* Exercise directions: The answer is to be one number: the count of lines in this listing that have the string "agent".

* Material supplied:
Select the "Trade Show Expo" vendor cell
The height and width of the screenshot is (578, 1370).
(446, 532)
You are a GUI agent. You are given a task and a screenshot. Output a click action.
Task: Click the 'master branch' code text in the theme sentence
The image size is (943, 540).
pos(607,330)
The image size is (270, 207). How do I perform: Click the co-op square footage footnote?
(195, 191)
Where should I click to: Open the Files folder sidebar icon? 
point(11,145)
* * *
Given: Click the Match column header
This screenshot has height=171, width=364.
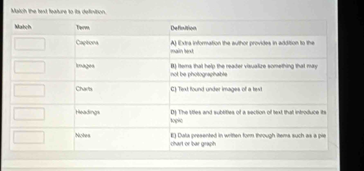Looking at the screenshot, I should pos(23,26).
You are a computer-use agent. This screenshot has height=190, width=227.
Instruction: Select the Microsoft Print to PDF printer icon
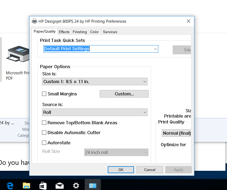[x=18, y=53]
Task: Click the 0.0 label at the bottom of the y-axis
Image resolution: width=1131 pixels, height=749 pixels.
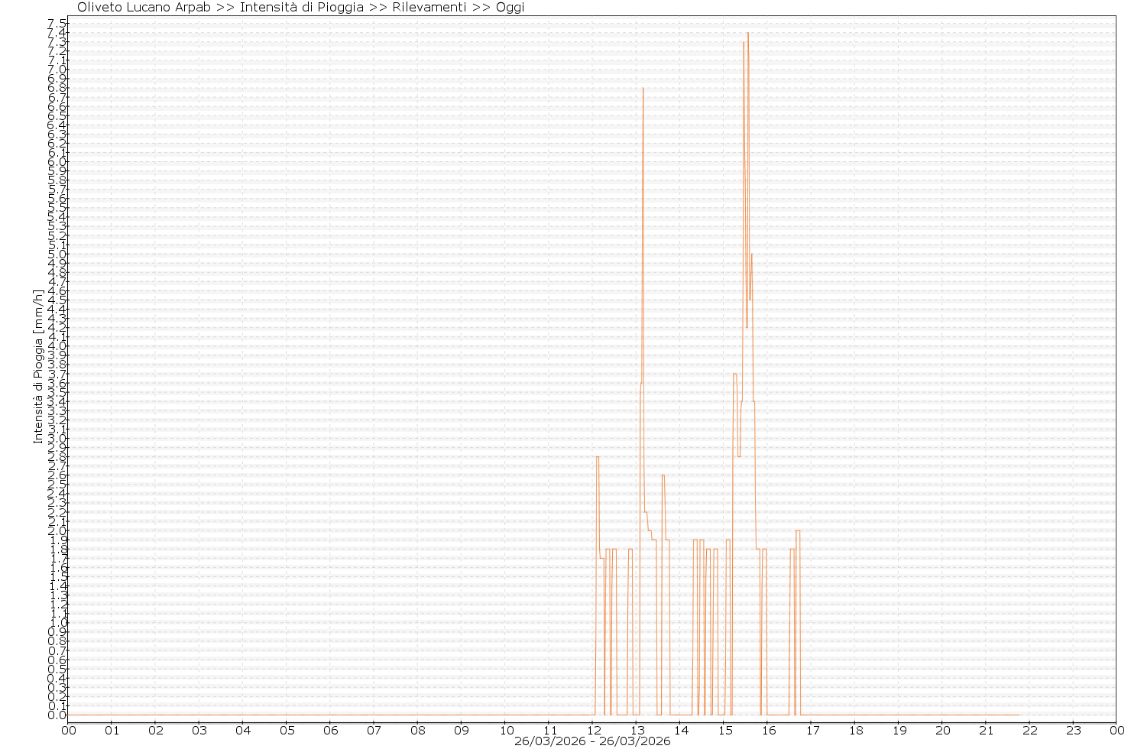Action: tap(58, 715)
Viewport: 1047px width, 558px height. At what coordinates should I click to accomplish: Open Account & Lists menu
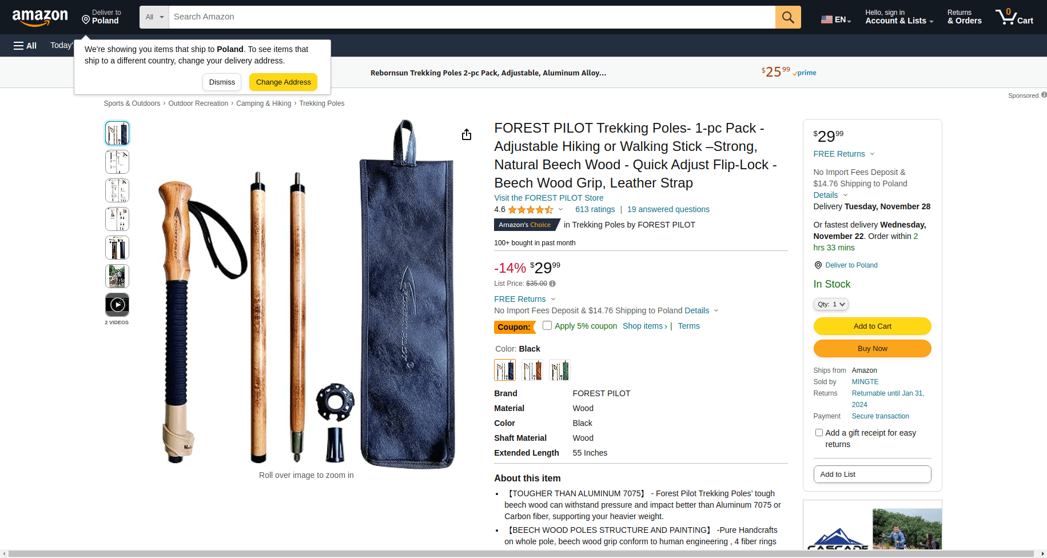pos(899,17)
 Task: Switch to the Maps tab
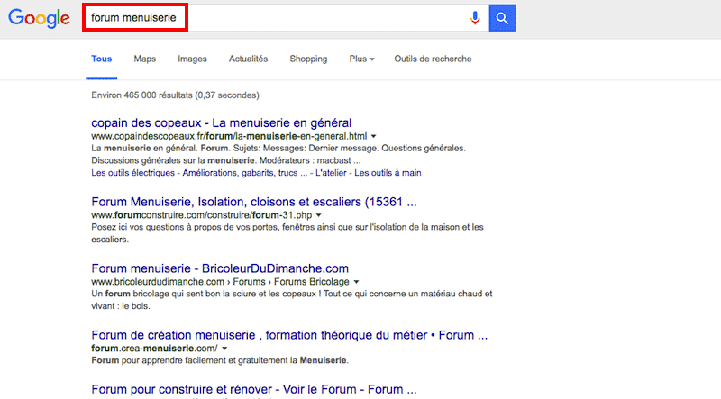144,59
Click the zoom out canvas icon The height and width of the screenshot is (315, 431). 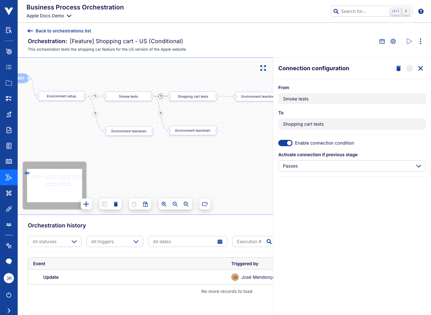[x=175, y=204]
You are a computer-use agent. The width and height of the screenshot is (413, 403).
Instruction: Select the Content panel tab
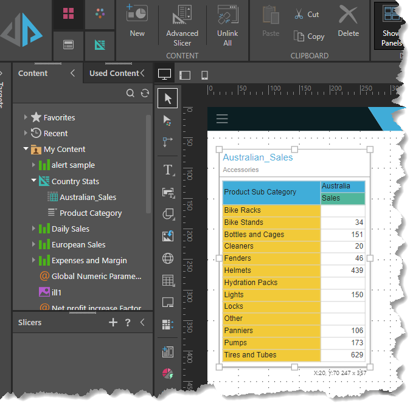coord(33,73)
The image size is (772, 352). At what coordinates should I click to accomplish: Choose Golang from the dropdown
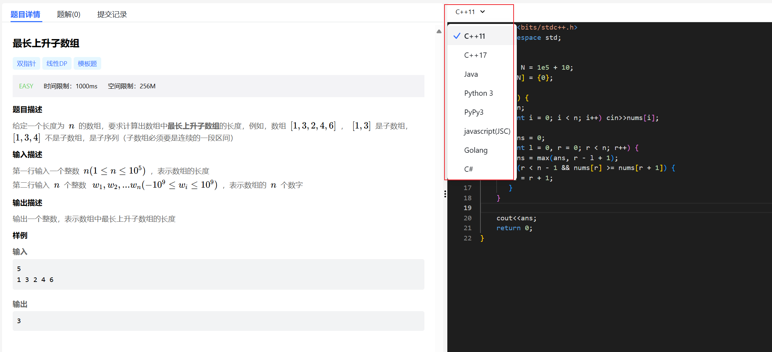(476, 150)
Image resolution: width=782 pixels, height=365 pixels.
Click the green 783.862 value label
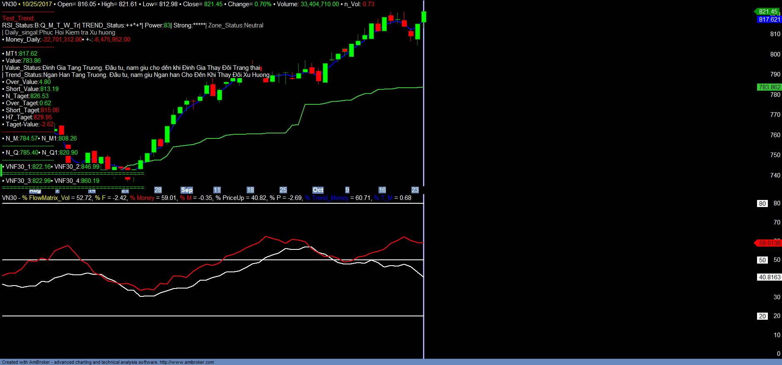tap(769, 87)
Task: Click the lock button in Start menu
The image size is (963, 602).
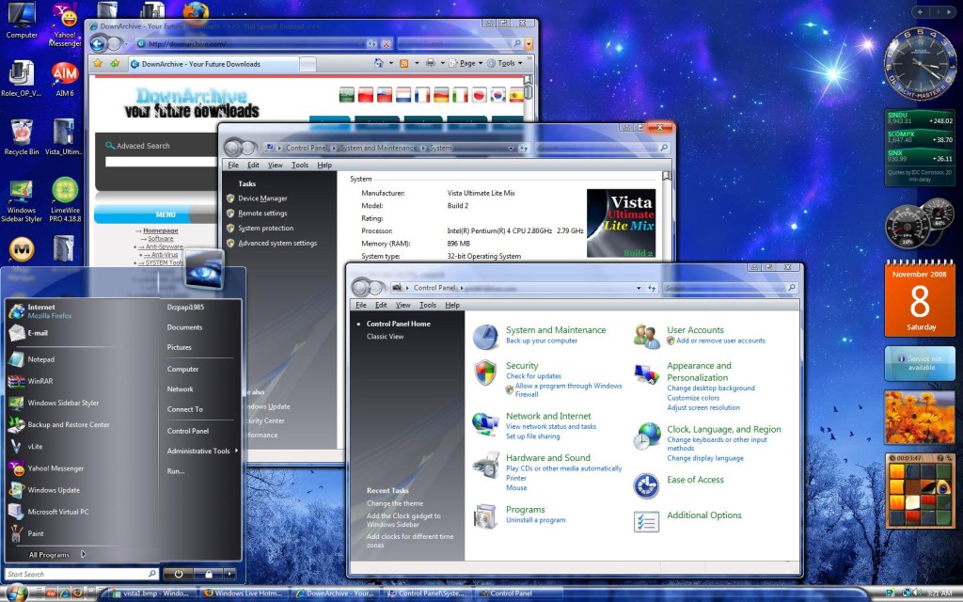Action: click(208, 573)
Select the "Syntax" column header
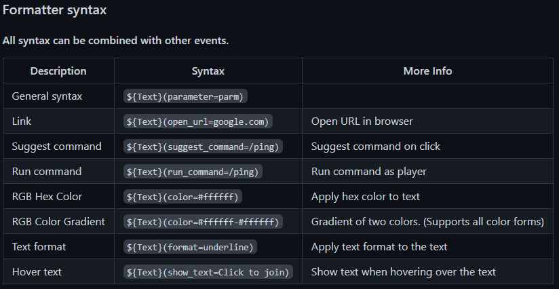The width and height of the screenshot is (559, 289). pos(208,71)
==
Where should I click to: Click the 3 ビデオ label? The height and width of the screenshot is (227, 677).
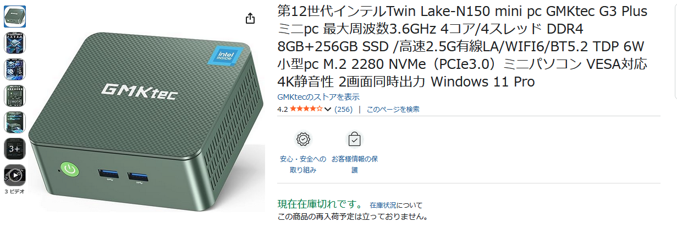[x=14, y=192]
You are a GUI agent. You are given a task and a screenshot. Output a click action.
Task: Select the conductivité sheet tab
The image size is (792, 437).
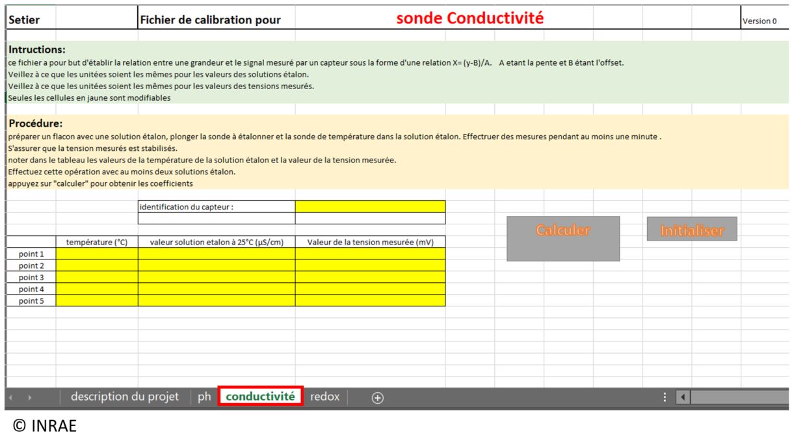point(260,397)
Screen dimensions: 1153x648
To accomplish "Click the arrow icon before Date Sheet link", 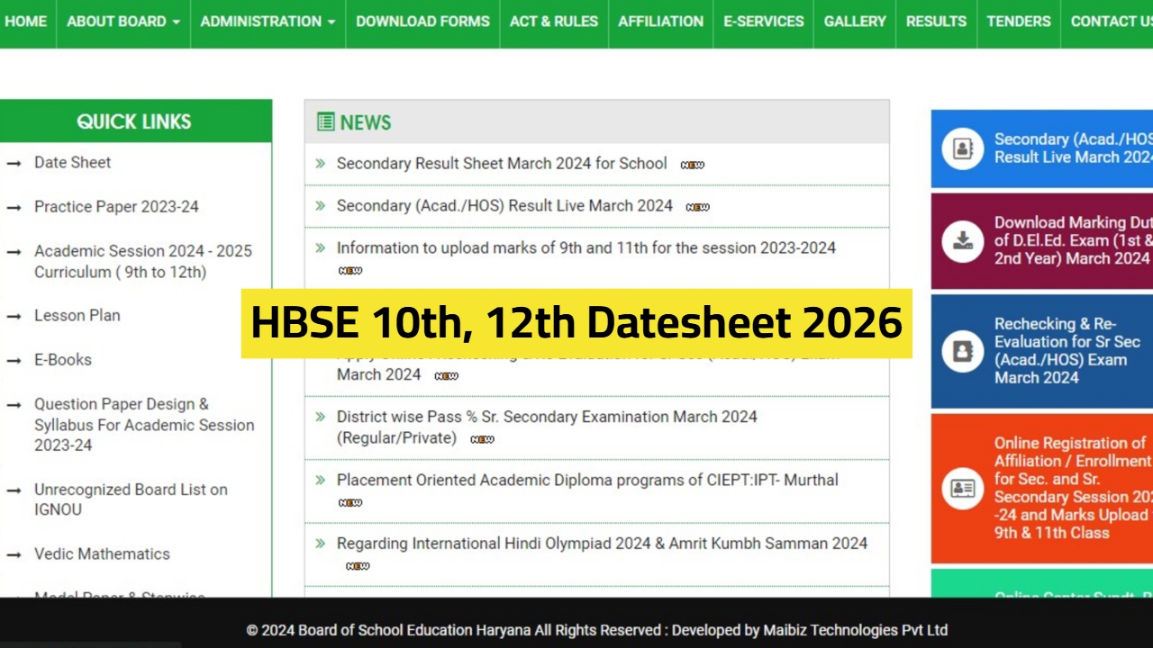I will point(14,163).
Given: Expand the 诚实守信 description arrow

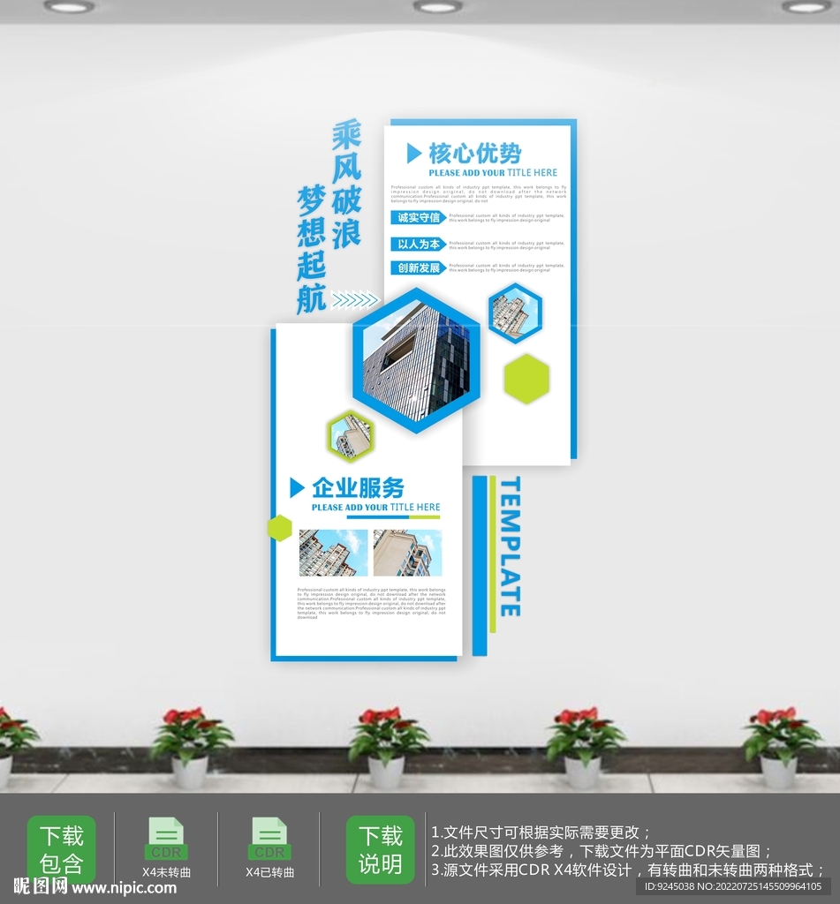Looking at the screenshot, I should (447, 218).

* Result for this exercise: 4